The taxation of testamentary trusts and grandfathered inter vivos trusts at graduated rates allows the beneficiaries of those trusts to effectively access more than one set of graduated rates. This tax treatment raises questions of both tax fairness and neutrality in comparison to the treatment of beneficiaries of ordinary inter vivos trusts and taxpayers receiving equivalent income directly.
The Government is also concerned with potential growth in the tax-motivated use of testamentary trusts and the associated impact on the tax base.

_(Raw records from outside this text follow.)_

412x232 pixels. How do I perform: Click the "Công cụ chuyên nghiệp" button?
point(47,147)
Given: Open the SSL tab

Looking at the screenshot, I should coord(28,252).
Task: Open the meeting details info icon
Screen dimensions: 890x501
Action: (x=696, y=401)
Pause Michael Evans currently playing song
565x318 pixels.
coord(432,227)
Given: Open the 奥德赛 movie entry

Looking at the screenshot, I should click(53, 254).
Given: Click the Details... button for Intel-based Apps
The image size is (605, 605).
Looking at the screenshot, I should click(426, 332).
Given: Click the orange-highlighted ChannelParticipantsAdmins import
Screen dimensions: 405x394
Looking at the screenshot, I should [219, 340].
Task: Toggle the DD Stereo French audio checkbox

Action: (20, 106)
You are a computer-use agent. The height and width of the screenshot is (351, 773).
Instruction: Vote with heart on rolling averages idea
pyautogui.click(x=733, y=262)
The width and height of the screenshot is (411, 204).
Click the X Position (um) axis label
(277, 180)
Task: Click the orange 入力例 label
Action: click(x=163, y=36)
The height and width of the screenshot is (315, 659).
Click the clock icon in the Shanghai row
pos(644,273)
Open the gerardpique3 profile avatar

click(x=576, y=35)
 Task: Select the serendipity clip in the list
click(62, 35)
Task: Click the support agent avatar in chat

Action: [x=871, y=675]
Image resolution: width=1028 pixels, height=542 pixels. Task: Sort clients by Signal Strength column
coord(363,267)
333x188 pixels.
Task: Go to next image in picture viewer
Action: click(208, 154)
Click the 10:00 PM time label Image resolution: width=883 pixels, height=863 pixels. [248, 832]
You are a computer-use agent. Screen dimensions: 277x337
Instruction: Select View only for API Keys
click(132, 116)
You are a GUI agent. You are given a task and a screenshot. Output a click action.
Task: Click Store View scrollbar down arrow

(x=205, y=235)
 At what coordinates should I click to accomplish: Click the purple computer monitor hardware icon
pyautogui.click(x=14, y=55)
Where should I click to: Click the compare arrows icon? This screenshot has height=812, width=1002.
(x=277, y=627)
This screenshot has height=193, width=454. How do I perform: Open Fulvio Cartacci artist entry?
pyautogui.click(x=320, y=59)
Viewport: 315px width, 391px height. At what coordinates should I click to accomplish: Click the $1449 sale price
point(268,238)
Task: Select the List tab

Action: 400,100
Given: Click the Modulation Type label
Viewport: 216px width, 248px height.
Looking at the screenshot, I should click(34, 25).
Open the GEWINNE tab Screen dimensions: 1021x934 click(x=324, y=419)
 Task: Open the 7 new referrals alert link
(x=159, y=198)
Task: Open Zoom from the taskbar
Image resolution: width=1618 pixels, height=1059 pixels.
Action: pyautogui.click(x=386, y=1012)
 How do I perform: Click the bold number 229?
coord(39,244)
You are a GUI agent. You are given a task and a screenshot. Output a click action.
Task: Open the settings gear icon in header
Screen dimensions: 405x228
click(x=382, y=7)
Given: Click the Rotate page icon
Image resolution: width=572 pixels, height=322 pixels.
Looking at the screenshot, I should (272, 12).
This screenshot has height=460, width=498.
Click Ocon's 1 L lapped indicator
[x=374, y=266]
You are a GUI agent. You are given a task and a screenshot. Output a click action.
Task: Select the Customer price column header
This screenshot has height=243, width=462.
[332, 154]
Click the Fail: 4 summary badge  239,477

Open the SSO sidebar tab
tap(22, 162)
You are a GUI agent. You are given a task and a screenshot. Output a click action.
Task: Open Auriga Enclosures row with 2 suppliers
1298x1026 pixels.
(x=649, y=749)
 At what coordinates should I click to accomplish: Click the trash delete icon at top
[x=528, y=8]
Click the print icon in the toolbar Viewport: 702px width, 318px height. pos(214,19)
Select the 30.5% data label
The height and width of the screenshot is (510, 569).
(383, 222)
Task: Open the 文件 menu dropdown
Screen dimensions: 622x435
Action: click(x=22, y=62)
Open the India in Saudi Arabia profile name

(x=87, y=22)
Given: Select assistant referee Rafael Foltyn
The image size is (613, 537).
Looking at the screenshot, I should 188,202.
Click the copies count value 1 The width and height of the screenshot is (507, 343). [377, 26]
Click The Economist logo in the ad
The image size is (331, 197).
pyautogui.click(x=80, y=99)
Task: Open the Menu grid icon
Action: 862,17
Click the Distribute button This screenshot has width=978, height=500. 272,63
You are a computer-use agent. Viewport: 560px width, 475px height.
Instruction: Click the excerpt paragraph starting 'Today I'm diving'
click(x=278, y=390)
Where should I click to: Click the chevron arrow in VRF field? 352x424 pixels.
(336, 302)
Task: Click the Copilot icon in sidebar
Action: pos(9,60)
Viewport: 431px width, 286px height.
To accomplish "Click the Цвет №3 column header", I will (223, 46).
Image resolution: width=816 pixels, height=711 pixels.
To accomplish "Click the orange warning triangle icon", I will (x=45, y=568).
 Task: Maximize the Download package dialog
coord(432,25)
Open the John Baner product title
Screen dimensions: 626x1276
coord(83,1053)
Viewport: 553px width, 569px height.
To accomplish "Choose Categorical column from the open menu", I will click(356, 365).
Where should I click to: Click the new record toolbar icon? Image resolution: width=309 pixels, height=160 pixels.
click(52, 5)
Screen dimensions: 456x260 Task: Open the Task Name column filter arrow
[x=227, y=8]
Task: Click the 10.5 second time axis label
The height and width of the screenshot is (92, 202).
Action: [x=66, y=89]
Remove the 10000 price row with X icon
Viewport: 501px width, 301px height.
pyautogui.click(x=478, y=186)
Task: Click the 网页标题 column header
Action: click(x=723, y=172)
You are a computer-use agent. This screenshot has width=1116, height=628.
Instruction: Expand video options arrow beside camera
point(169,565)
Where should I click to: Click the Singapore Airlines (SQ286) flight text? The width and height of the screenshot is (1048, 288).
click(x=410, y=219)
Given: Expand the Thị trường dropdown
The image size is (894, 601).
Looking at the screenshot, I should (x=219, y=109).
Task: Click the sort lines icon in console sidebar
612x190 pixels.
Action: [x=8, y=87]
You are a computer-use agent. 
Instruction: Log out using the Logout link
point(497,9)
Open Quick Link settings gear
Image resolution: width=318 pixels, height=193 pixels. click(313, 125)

Current tax planning opportunities associated with the availability of trust-level graduated rates include the use of multiple testamentary trusts, tax-motivated delays in completing the administration of estates, and avoidance of the OAS Recovery Tax. Subjecting ordinary inter vivos trusts to tax at a high flat rate helps to prevent the tax-motivated use of these trusts.
Budget 2013 announces the Government’s intention to consult on possible measures to eliminate the tax benefits that arise from taxing at graduated rates grandfathered inter vivos trusts, trusts created by will, and estates (after a reasonable period of estate administration). A consultation paper will be publicly released to provide stakeholders with an opportunity to comment on those possible measures.
This makes it sound like the only reason people
create trusts in their wills is to allow beneficiaries to avoid paying their
fair share of taxes.
In fact, there are many reasons for creating trusts in
wills. For example, if you have a disabled child who cannot manage his or her
own funds, or who will lose modest disability benefits if he or she receives
and inheritance, you may want to leave part of your estate to a trustee to
manage for the child. Or perhaps, you wish to provide for someone who has an
addiction by appointing a trustee. Perhaps you have a child who just can’t seem
to manage money. Depending on the terms you put in your will, the trustee may
make payments out of income or capital as the trustee decides most benefits the
beneficiary.
If the trustee accumulates income, the income is taxed in
the trust. Currently, in the case of trusts created in wills, income is taxed
at graduated rates. This means that the rates are relatively low for lower
amounts of income, and increase with higher levels of income. The tax rates
work the same way as for individuals.
What the Harper government is proposing is to tax every
dollar of income in a trust created by a will at the highest marginal rate, the
rate only those individuals who earn over $135,000 a year pay, and then only on
the amount exceeding $135,000. Now, 29 per cent might not seem that bad, but
that is just the federal tax. When you add the provincial tax rates, the
highest marginal rates vary depending on the Province from 39% (Alberta ) to 47% or 48 %
in some other provinces.
This means that if the Harper government implements this proposal
and a trust created in a will earns say $5000 income that is not distributed to
a beneficiary, in most provinces over $2000 will go to taxes. That still leaves
close to $3000 but with that growth the trust fund may not even keep up with inflation.
To be sure, testamentary trusts are used for tax planning.
Consider for example, a senior couple with pension and investment income. They
may each receive and pay taxes on half of that income. Because of the graduated
rates, their tax rates may be relatively low. Then the husband dies, and all of
the pension and investment income is taxed in the hands of his widow, putting
her into a higher marginal rate. If the husband had investments, and created a
trust in his will to hold them for his widow, the investment income could under
the current rules be taxed at a low rate in the testamentary trust (just as it
had while he was still alive).
At this stage, the government is saying that it will consult
before implementing this change. I hope so.